This repository contains code and information for a machine learning model that predicts whether an individual is a smoker or drinker based on various features. The model uses several different classifiers, including Random Forest, Support Vector Machine (SVM), Multi-Layer Perceptron (MLP), Logistic Regression, Gaussian Naive Bayes (GaussianNB), k-Nearest Neighbors (KNN), and Extreme Gradient Boosting (XGBoost).
Machine learning models can be valuable tools for predicting whether an individual is a smoker or drinker based on various factors such as age, gender, socioeconomic status, and more.
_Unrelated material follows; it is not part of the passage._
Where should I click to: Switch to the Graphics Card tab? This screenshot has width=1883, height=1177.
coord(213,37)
This project explores different classifiers to build a predictive model and compare their performance.
- Clone this repository to your local machine:
git clone https://github.com/Pushkarm029/Smoking_ML_Model
- Navigate to the project directory:
cd SMOKING_ML_MODEL
This project employs the following classifiers to predict whether an individual is a smoker or drinker:
- Random Forest: A popular ensemble learning method that combines multiple decision trees for classification.
- Support Vector Machine (SVM): A powerful linear and non-linear classifier that finds the best hyperplane to separate data points.
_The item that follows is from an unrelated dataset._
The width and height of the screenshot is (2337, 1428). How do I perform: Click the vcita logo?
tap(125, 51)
- Multi-Layer Perceptron (MLP): A neural network model with multiple layers that can capture complex patterns in the data.
- Logistic Regression: A simple yet effective linear classifier that models the probability of a binary outcome.
- Gaussian Naive Bayes (GaussianNB): A probabilistic classifier based on Bayes' theorem and the assumption of Gaussian-distributed features.
- k-Nearest Neighbors (KNN): A non-parametric algorithm that classifies data points based on the majority class among their k-nearest neighbors.
- Extreme Gradient Boosting (XGBoost): An ensemble technique that combines multiple weak learners (usually decision trees) to create a strong learner.
Each classifier is evaluated for accuracy, precision, recall, F1-score, and ROC-AUC score.